The latest liberal voice to oppose the Iran deal is Leon Wieseltier, the New Republic’s longtime literary editor, who now writes for The Atlantic. In coming out against the deal, Wieseltier joins the ranks of those whom President Obama accuses of making "common cause" with the mullahs of Iran. “The Iranians never made a strategic decision to give up nuclear weapons,” Wieseltier told reporters this week. The Iranian nuclear threat will not disappear so long as the “criminal theocratic regime” rules Iran, he said. The deal will strengthen the ayatollahs rather than weaken them, Wiseltier noted, and "the longer this regime stays in power, the more dangerous the region is.”
Wieseltier's opposition to the Iran agreement is significant. It further sets back the Obama administration's attempt to demonize and discredit the deal’s critics.

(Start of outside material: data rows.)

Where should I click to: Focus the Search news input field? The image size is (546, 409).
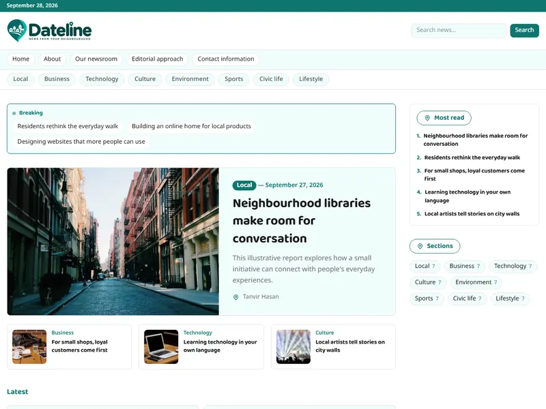click(x=459, y=30)
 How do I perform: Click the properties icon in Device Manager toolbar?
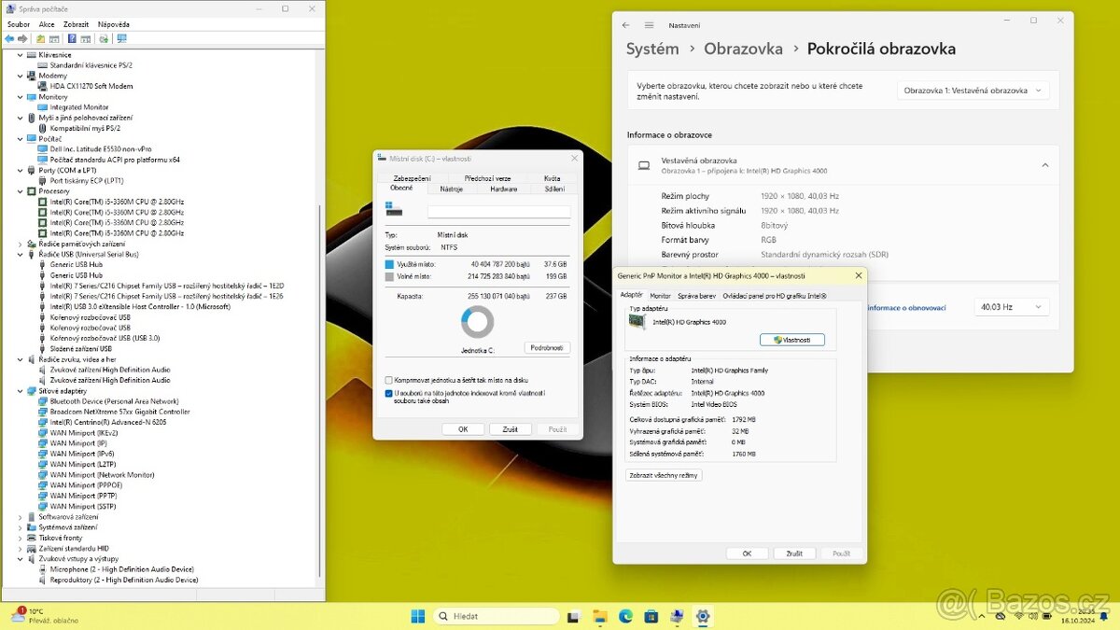(54, 38)
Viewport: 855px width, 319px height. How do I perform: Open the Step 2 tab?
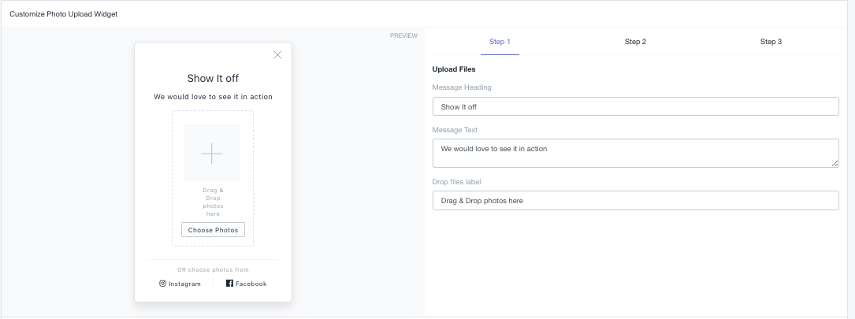point(635,42)
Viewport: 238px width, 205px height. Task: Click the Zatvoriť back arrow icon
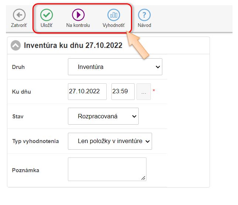click(x=19, y=15)
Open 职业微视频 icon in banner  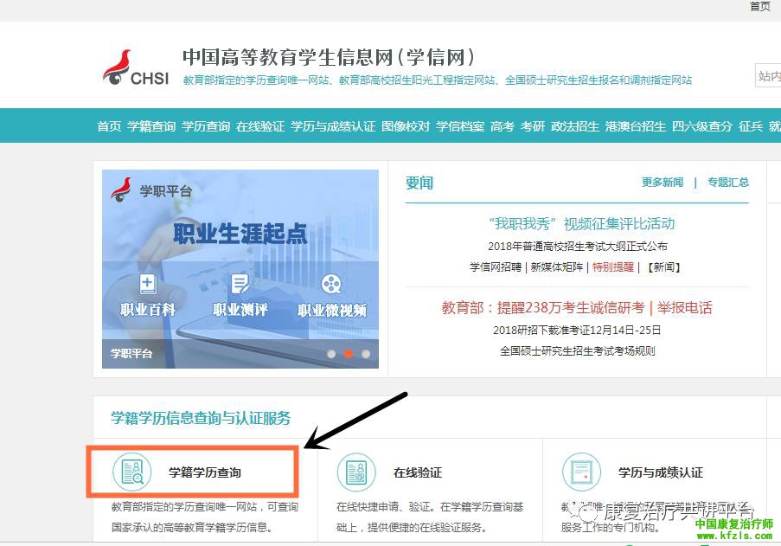coord(331,285)
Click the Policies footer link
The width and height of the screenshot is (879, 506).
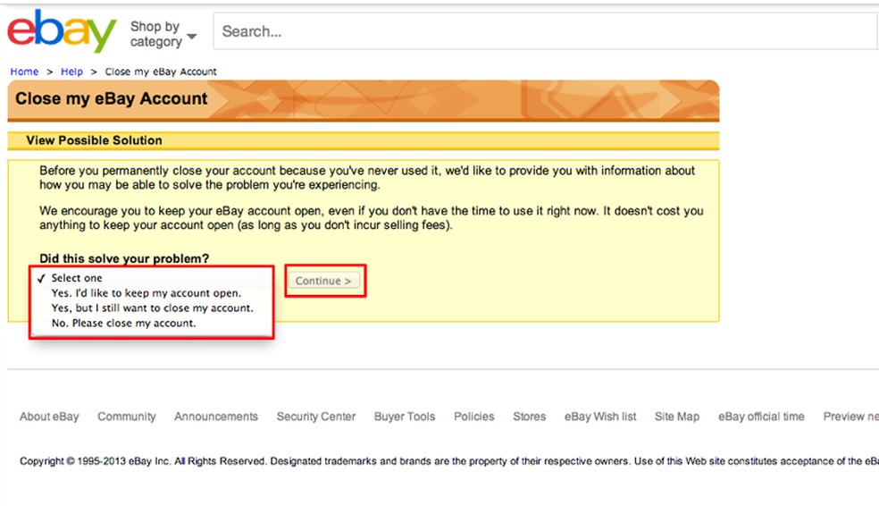[x=474, y=417]
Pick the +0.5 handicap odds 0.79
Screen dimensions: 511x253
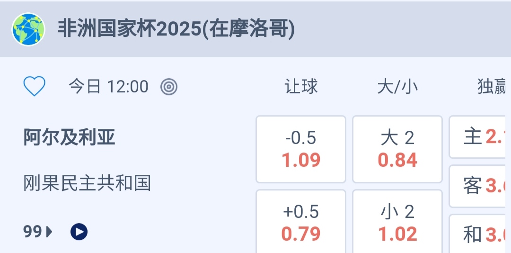(x=301, y=223)
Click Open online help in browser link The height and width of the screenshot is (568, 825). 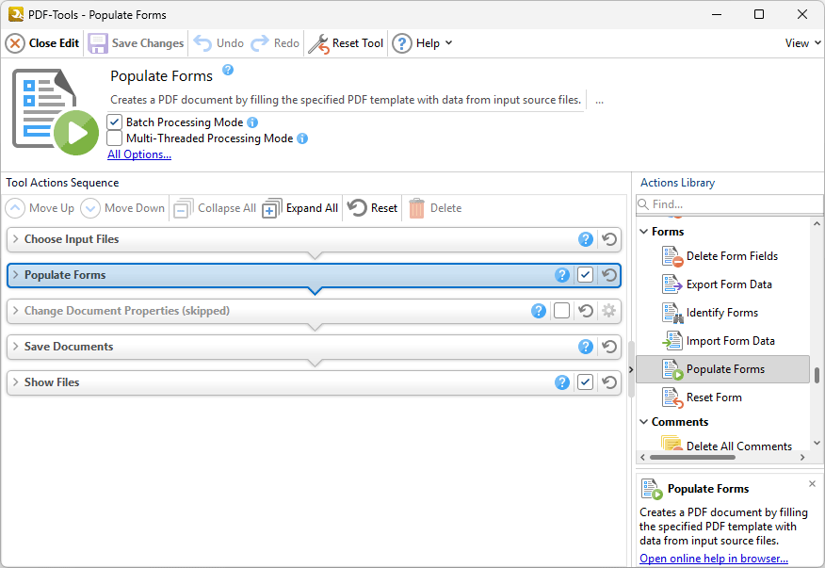coord(713,558)
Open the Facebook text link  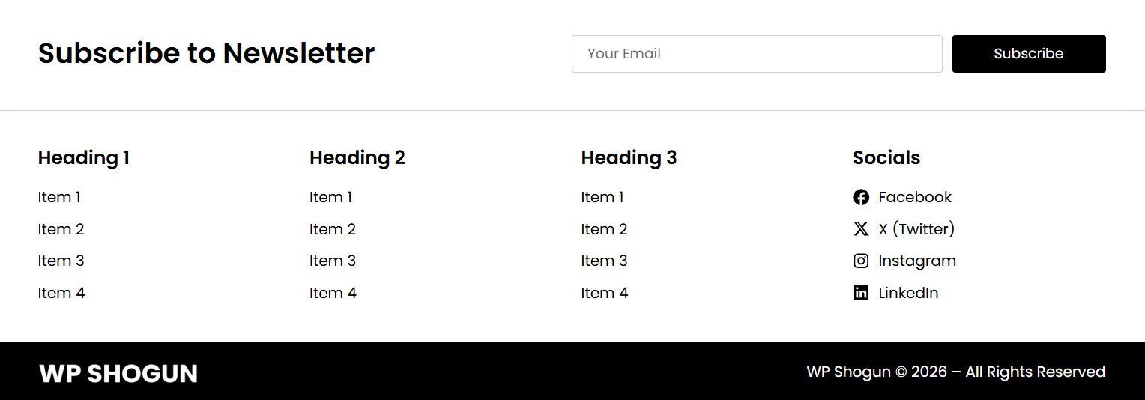point(914,197)
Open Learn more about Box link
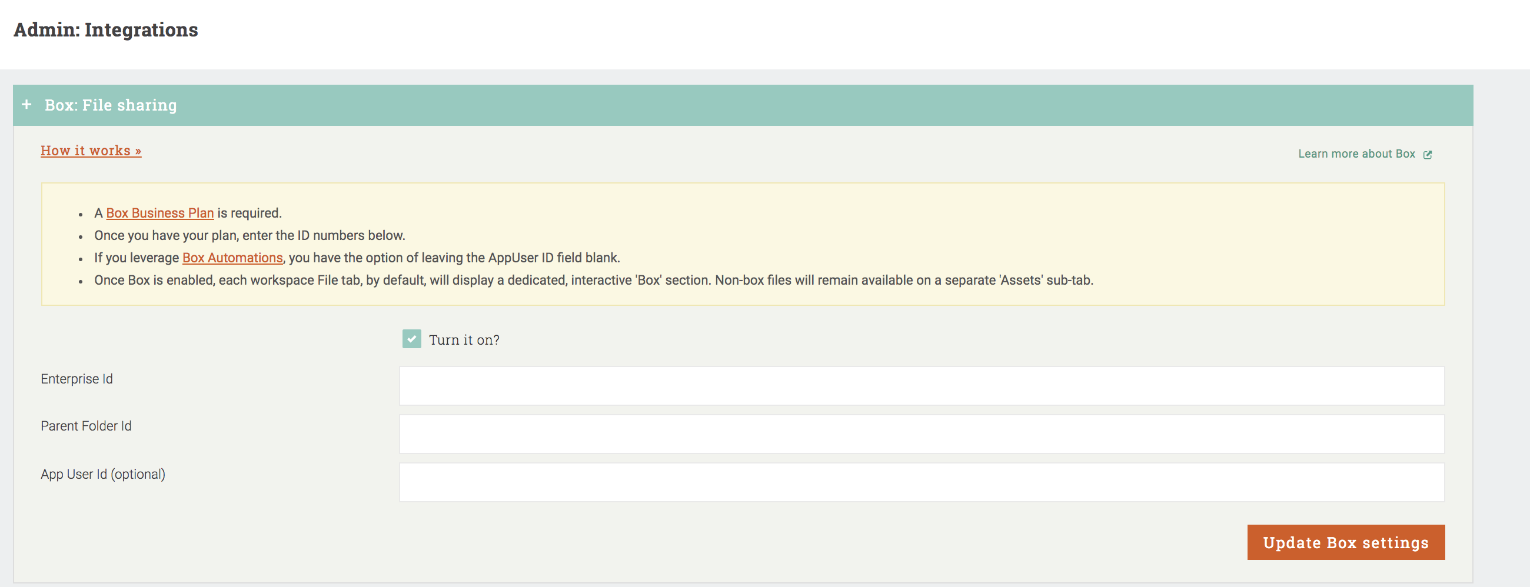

The claim that "only Prime Minister Netanyahu" opposes it crumbled when the leader of the Israeli left, Labor Party (Zionist Union) chairman Isaac Herzog, announced his opposition to the deal.
Likewise the claim that "only Republicans" oppose it has taken severe hits in recent days, with the announcement by Sen. Charles Schumer and other prominent liberal Democrats that they, too, oppose it.
One additional comment by Wieseltier deserves some further discussion, however. "I can't stand Bibi," Wieseltier emphasized in his remarks. "But he's right about the Iran deal."
On the one hand, it's understandable why Wieseltier took that shot at Netanyahu. He wanted to remind the public that opposition to the deal is broad-based and goes far beyond the Israeli right. That's an important point.
But Wieseltier's choice of words was distasteful. It reminds one of that ugly little "open mic" exchange between President Obama and then-French President Nicolas Sarkozy in 2011 abut how much they "can't stand" Netanyahu. The implication is that there is something about Netanyahu that makes it impossible for others to get along with him.
Remember, this is the same Netanyahu who offered to accept the establishment of a Palestinian state; froze Israeli construction in the Judea-Samaria (West Bank) territories for nearly a year; and released numerous imprisoned terrorists. He has bent over backwards, time and again, in response to international pressure and liberal critics such as Wieseltier.
That being the case, this is an appropriate time to recall one of Wieseltier's first and fiercest attacks on Netanyahu--an attack that subsequently proved to be completely unjustified.
Writing in the New York Times on November 20, 1988, Wieseltier accused Netanyahu of engaging in "the diabolization of the PLO." That newly made-up word was meant to say that Netanyahu (who was then Israel's deputy foreign minister) had been falsely making Yasir Arafat seem more diabolical than he really was.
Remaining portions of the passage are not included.